Extracted records
▽

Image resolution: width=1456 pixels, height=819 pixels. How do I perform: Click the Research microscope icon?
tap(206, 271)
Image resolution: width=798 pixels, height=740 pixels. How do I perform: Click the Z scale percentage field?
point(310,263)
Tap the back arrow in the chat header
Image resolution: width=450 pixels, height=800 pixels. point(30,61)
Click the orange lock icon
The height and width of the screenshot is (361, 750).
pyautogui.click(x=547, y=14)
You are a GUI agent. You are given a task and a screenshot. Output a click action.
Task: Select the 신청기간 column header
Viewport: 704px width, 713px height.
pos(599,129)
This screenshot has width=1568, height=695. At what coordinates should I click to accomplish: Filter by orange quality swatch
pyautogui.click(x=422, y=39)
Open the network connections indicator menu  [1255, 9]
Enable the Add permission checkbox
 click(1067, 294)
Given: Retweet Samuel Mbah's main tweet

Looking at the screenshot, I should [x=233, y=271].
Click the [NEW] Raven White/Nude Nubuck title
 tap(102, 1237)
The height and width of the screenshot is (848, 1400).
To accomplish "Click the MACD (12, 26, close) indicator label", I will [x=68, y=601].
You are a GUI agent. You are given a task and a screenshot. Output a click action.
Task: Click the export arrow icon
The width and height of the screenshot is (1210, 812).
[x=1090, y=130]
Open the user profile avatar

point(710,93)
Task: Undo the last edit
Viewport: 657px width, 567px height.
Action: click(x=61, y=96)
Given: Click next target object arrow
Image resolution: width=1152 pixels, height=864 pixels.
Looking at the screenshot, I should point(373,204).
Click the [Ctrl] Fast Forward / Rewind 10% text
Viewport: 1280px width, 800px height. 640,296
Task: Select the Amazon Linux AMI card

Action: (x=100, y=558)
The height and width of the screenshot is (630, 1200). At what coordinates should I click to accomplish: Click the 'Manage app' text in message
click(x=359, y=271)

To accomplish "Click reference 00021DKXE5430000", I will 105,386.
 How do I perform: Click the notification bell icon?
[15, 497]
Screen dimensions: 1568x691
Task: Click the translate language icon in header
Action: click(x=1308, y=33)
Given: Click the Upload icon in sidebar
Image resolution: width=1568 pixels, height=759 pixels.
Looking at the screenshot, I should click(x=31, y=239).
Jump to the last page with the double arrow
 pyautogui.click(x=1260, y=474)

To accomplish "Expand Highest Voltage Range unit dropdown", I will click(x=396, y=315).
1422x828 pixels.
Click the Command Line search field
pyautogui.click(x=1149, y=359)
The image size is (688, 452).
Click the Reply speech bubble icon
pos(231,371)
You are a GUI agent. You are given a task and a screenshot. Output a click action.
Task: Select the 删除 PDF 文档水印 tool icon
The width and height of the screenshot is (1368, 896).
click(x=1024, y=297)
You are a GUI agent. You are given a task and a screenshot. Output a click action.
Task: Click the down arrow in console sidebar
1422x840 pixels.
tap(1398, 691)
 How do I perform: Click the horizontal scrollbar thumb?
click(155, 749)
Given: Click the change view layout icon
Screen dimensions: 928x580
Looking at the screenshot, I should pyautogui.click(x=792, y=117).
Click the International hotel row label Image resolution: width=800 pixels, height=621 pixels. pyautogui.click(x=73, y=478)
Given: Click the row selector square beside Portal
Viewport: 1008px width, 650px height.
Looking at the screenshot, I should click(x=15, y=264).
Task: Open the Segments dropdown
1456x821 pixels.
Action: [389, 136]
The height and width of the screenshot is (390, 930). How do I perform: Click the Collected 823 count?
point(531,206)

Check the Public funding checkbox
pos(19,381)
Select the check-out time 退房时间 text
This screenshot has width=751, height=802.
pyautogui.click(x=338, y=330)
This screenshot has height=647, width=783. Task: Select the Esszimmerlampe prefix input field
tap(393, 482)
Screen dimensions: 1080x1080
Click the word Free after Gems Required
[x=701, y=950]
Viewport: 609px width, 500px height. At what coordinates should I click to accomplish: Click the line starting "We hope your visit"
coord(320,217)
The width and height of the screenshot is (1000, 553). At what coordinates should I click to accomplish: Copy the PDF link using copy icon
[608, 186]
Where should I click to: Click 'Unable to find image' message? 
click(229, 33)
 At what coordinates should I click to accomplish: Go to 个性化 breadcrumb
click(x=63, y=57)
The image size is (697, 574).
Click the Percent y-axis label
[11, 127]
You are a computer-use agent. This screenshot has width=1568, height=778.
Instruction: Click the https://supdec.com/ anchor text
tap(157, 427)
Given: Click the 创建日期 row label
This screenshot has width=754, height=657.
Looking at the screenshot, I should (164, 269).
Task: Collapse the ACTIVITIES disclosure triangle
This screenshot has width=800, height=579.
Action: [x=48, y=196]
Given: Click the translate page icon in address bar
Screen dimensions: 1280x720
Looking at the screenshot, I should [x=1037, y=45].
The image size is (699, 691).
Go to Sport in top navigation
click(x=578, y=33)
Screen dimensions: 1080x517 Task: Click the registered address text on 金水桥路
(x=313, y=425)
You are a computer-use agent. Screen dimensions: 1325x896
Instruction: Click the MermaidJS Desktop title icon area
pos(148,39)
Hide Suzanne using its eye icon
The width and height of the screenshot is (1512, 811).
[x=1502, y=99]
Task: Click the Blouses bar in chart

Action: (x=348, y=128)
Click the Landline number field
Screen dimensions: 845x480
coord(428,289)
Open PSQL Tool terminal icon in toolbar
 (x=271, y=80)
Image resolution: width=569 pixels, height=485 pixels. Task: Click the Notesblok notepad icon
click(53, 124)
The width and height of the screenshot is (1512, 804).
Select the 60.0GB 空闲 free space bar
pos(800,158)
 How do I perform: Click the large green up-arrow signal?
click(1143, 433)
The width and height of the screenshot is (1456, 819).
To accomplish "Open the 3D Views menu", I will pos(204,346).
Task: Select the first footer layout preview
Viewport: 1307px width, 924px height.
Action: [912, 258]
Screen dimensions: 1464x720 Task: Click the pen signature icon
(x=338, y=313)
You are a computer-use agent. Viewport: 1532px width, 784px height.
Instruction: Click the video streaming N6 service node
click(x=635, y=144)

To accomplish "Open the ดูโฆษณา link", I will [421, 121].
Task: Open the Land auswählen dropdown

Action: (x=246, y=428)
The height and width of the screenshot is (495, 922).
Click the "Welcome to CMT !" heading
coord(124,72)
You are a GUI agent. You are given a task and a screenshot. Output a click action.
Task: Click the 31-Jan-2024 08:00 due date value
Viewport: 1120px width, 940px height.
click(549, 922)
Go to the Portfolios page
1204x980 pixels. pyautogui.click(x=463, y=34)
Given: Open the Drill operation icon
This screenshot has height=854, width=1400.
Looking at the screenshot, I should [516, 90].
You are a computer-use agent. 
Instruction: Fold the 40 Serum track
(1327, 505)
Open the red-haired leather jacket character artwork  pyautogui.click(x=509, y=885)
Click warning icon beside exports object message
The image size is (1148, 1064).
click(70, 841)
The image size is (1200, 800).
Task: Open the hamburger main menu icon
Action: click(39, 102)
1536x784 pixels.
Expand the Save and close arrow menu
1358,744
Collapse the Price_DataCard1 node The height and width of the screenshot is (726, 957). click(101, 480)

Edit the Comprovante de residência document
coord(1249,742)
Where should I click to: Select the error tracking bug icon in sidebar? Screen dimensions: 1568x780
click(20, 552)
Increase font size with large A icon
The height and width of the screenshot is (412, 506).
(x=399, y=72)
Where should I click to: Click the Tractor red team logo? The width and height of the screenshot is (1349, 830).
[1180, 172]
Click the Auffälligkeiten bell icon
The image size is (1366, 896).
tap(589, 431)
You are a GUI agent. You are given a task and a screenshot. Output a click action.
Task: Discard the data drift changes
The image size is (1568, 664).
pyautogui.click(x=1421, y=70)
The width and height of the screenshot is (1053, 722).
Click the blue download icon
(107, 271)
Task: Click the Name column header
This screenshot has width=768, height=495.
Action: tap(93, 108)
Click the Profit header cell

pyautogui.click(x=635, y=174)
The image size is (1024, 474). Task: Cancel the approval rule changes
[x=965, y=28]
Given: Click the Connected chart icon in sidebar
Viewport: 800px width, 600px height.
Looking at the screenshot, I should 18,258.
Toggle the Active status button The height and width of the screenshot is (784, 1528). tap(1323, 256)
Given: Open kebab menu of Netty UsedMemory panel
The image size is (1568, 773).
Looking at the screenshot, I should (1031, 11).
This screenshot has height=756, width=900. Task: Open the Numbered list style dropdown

△

* **TASK BRIEF**: Copy the lines exactly as they appear, beginning at the line that contains "Toggle the Active" and continuing through the end of the records.

* **FINAL ANSWER**:
Toggle the Active status button The height and width of the screenshot is (784, 1528). tap(1323, 256)
Given: Open kebab menu of Netty UsedMemory panel
The image size is (1568, 773).
Looking at the screenshot, I should (1031, 11).
This screenshot has height=756, width=900. Task: Open the Numbered list style dropdown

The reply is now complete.